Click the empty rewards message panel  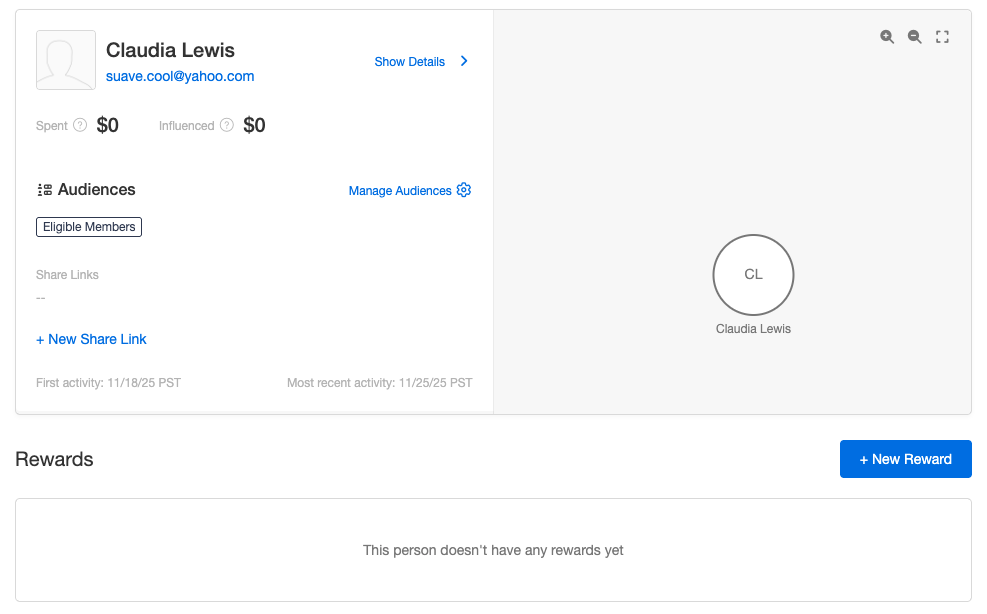pos(494,550)
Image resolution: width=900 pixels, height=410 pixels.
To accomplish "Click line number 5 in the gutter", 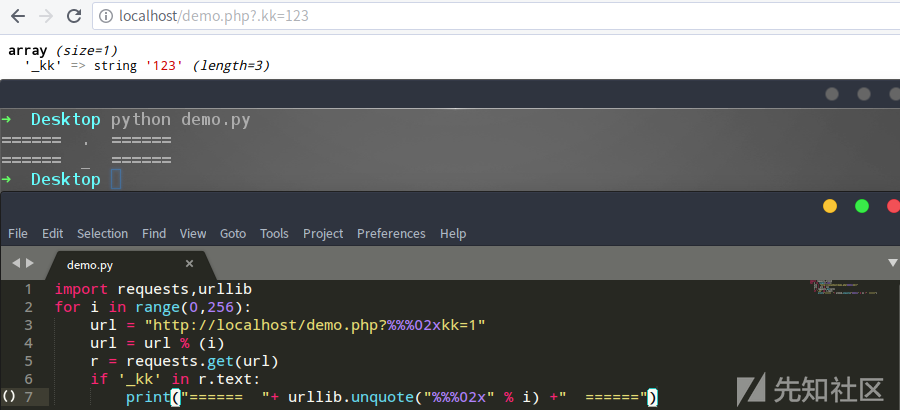I will 29,361.
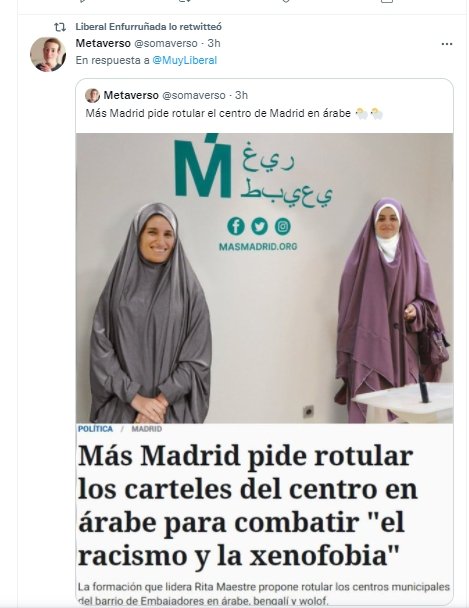Click the retweet arrows icon above the tweet
469x608 pixels.
pyautogui.click(x=60, y=27)
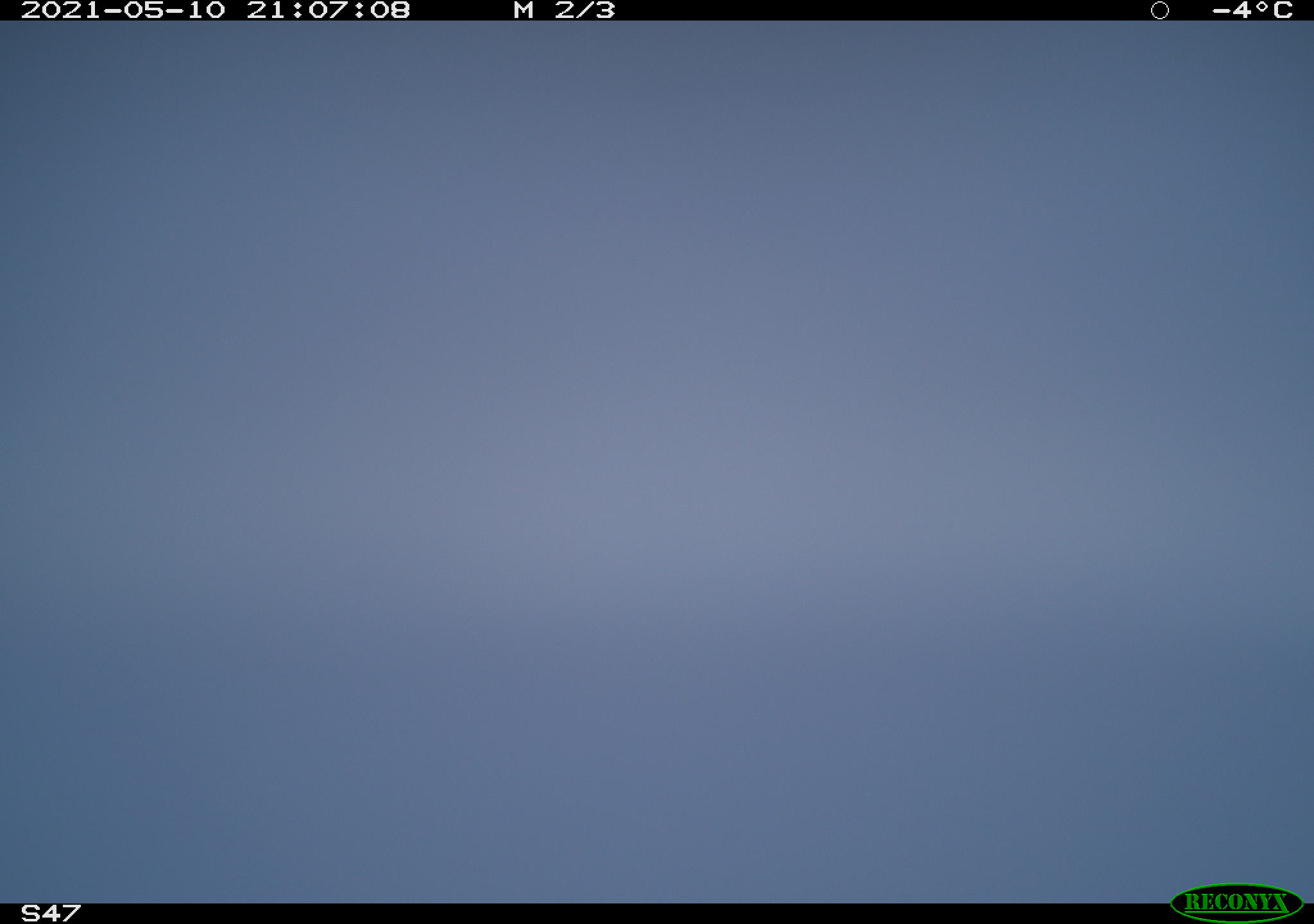
Task: Click the moon phase circle icon
Action: click(1160, 10)
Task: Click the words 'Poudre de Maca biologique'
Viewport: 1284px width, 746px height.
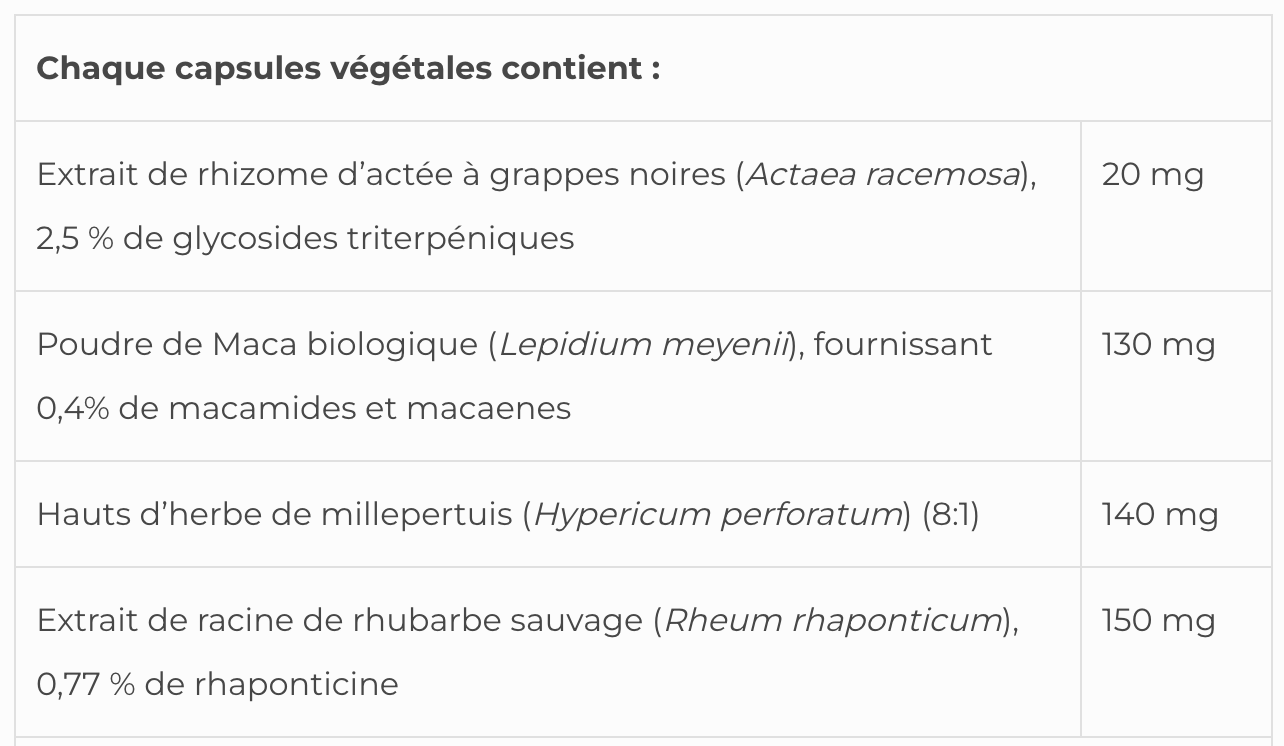Action: coord(257,345)
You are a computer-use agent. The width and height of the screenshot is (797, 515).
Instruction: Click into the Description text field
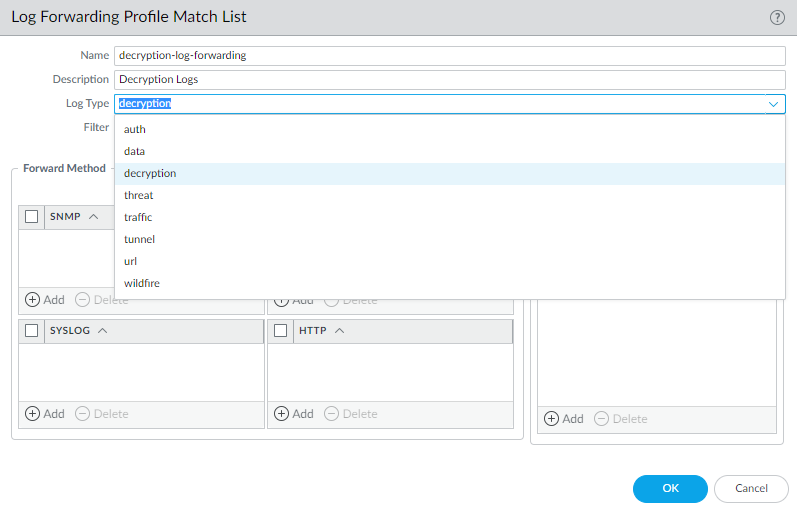tap(450, 79)
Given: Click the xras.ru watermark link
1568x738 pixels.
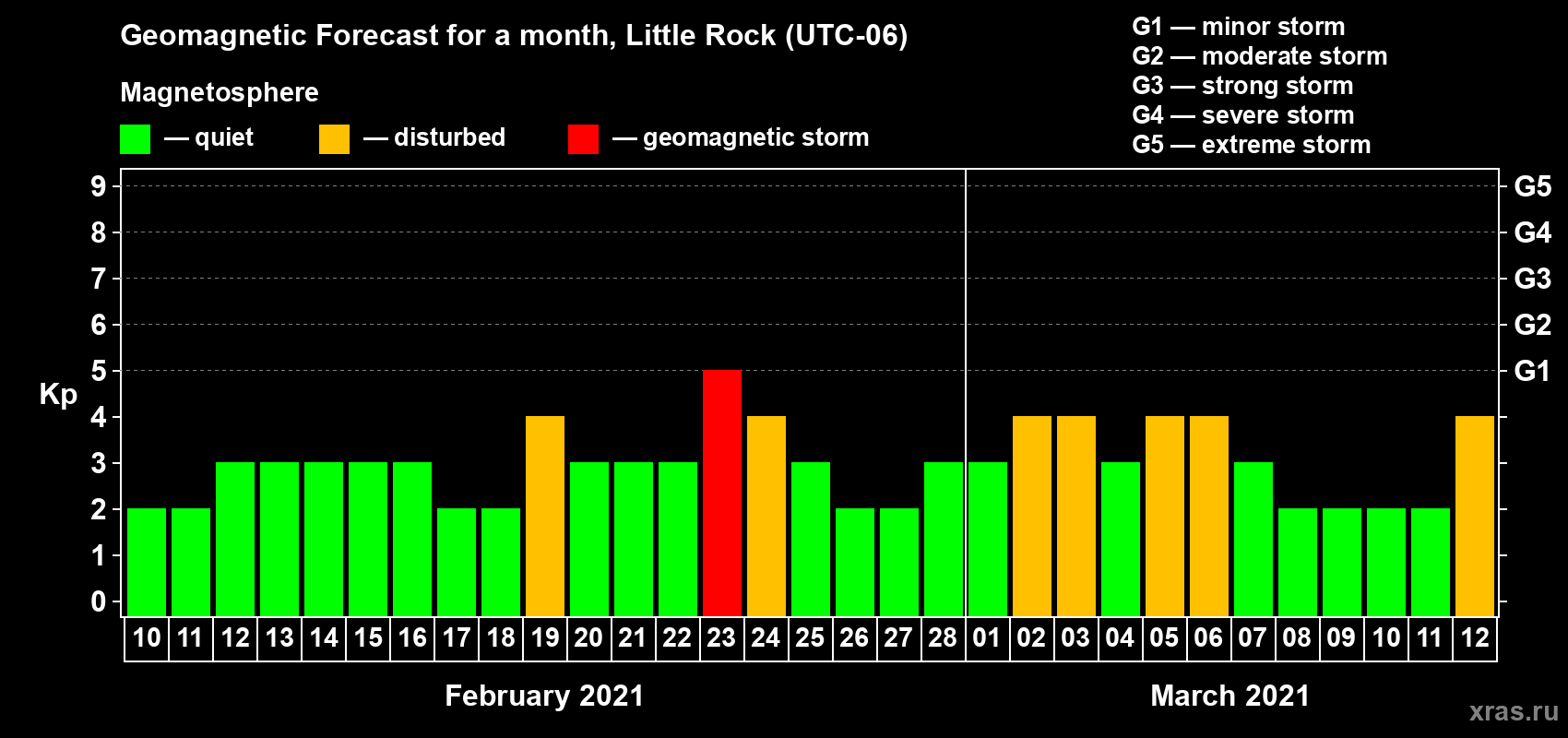Looking at the screenshot, I should click(1514, 710).

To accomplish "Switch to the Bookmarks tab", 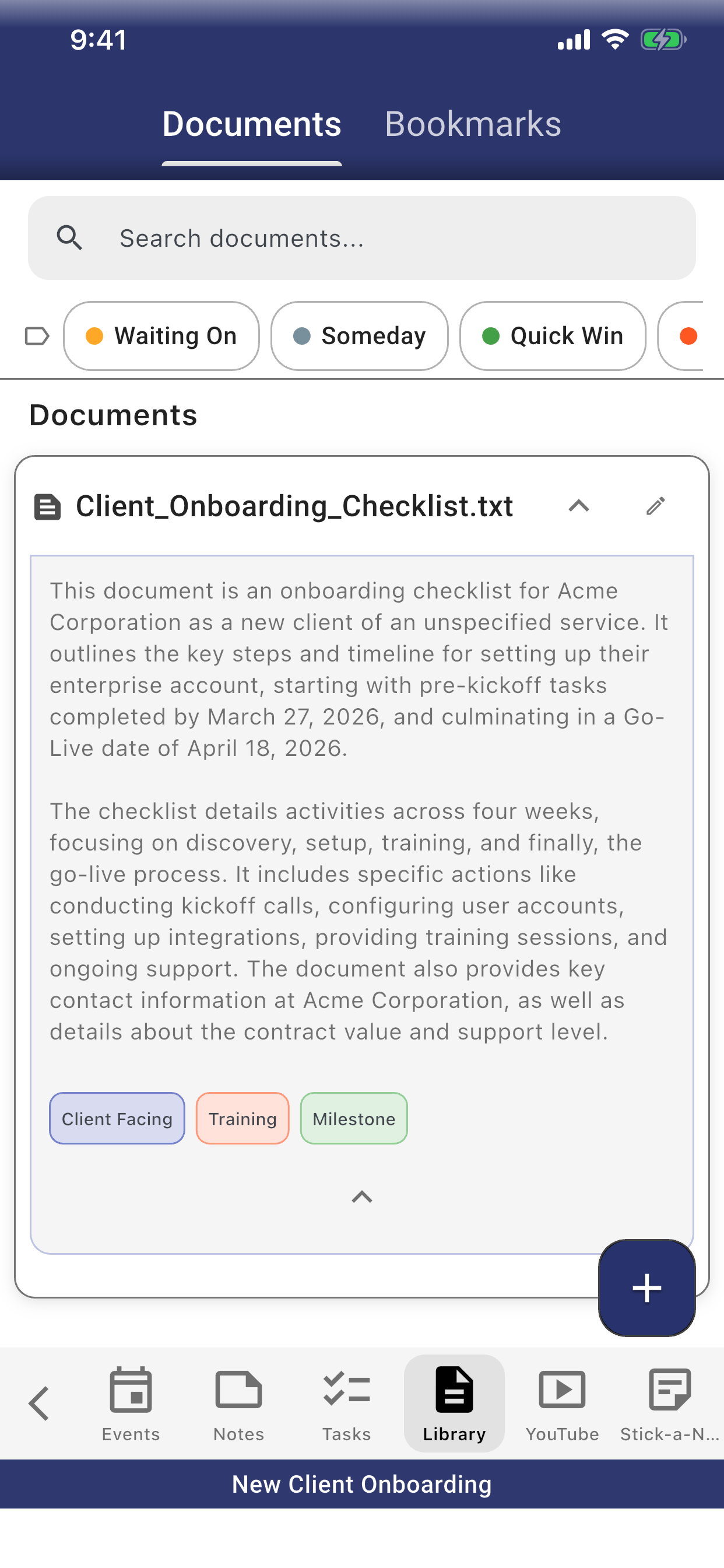I will [x=473, y=124].
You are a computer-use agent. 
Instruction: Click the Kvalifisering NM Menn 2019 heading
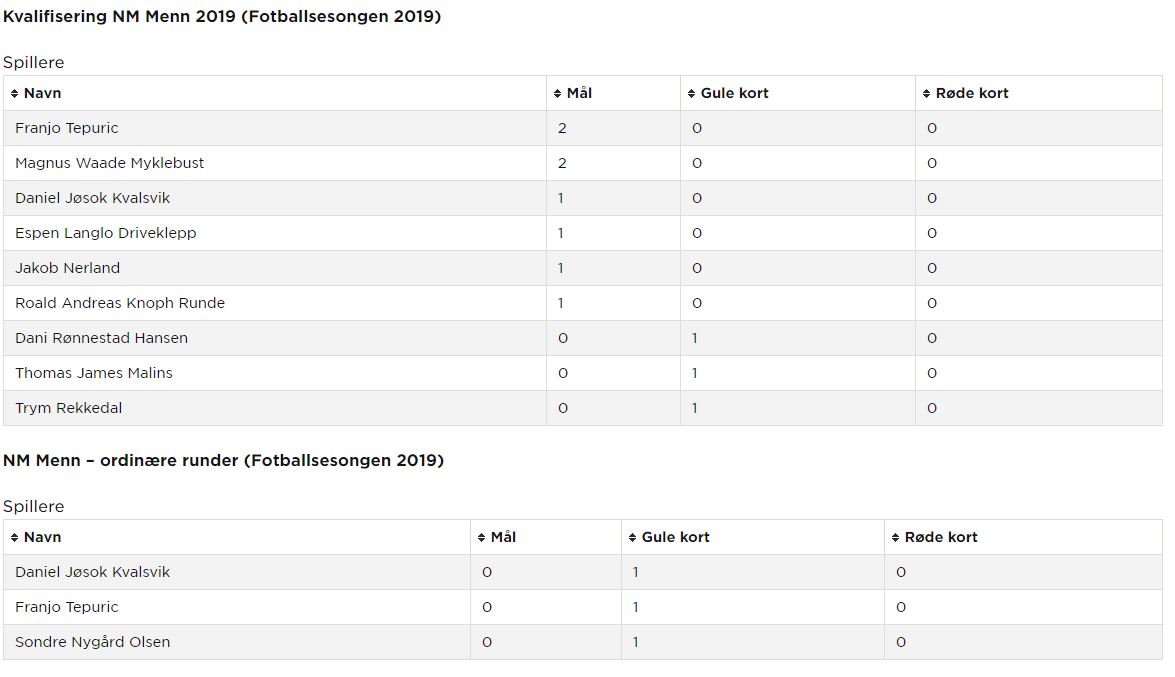coord(222,16)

# # # #

■ What this task involves ■
Could you transcribe exactly the lines from the one with "Instruction: Click the" through the end of the data, both ends included, and nothing else, skipping the pictures?

■ Expected output ■
Instruction: Click the Kvalifisering NM Menn 2019 heading
coord(222,16)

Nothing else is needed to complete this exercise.